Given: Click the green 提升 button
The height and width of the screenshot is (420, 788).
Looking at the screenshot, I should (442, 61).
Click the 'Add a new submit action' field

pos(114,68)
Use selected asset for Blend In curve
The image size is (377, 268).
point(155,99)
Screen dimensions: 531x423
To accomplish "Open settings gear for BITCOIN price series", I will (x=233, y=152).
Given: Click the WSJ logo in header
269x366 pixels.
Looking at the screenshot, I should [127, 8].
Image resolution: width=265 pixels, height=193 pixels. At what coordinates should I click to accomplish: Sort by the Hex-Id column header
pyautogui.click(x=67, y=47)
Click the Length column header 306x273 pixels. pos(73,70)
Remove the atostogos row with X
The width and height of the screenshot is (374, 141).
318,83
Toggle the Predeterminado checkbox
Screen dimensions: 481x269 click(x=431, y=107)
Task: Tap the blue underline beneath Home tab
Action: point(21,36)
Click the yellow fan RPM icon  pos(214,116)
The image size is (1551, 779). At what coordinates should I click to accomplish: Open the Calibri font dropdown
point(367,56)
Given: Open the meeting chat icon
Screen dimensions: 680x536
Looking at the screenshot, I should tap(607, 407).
+-------+
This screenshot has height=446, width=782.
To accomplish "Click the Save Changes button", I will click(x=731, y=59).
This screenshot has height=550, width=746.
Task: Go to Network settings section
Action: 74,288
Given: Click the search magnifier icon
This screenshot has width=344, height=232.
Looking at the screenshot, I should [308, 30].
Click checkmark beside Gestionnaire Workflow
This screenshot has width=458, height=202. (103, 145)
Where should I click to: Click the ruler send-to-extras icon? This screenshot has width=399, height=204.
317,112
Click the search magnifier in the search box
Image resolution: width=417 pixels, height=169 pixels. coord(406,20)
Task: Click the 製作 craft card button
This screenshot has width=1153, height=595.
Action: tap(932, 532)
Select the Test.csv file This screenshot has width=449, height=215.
+-------+
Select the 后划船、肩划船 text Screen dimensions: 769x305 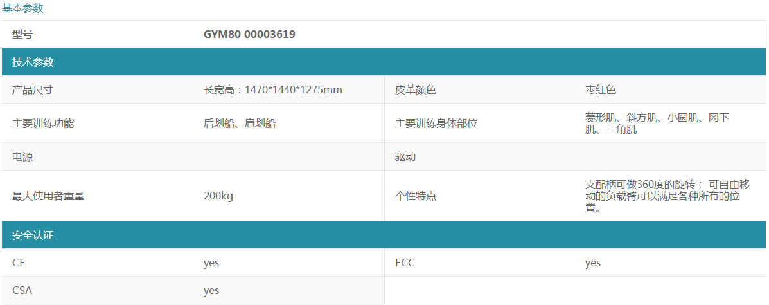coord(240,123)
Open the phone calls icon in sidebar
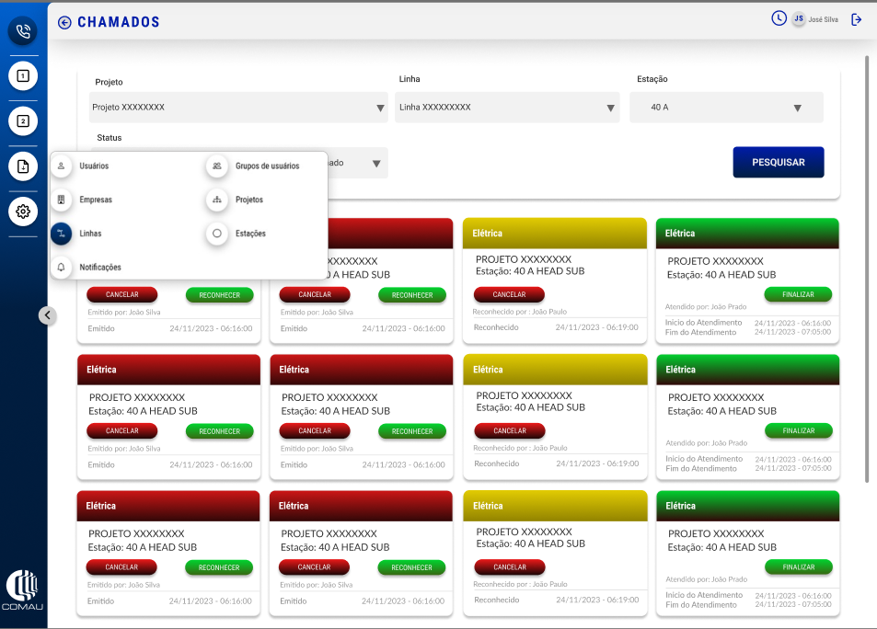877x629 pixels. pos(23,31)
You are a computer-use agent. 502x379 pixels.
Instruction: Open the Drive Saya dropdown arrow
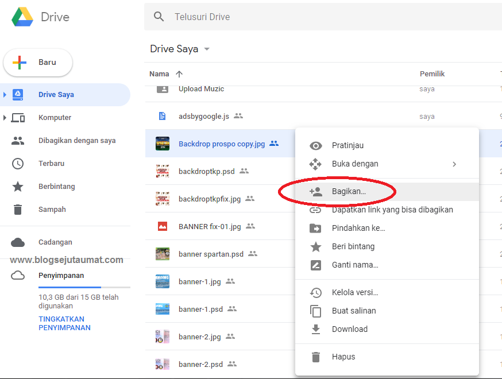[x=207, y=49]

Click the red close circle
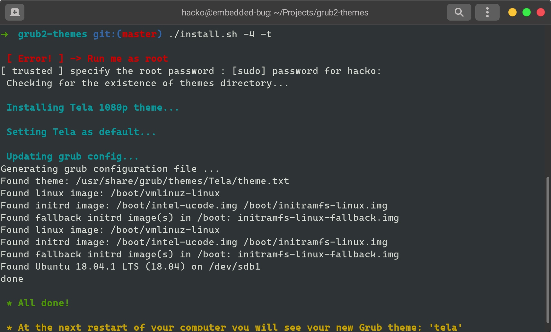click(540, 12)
+-------+
* TASK BRIEF
All lines in the preceding records that hold the word "Given" need to be copied.

* TASK SOLUTION
Given: Click the green 提升 button
Given: Click the WSJ logo in header
Given: Open the meeting chat icon
Given: Click the search magnifier icon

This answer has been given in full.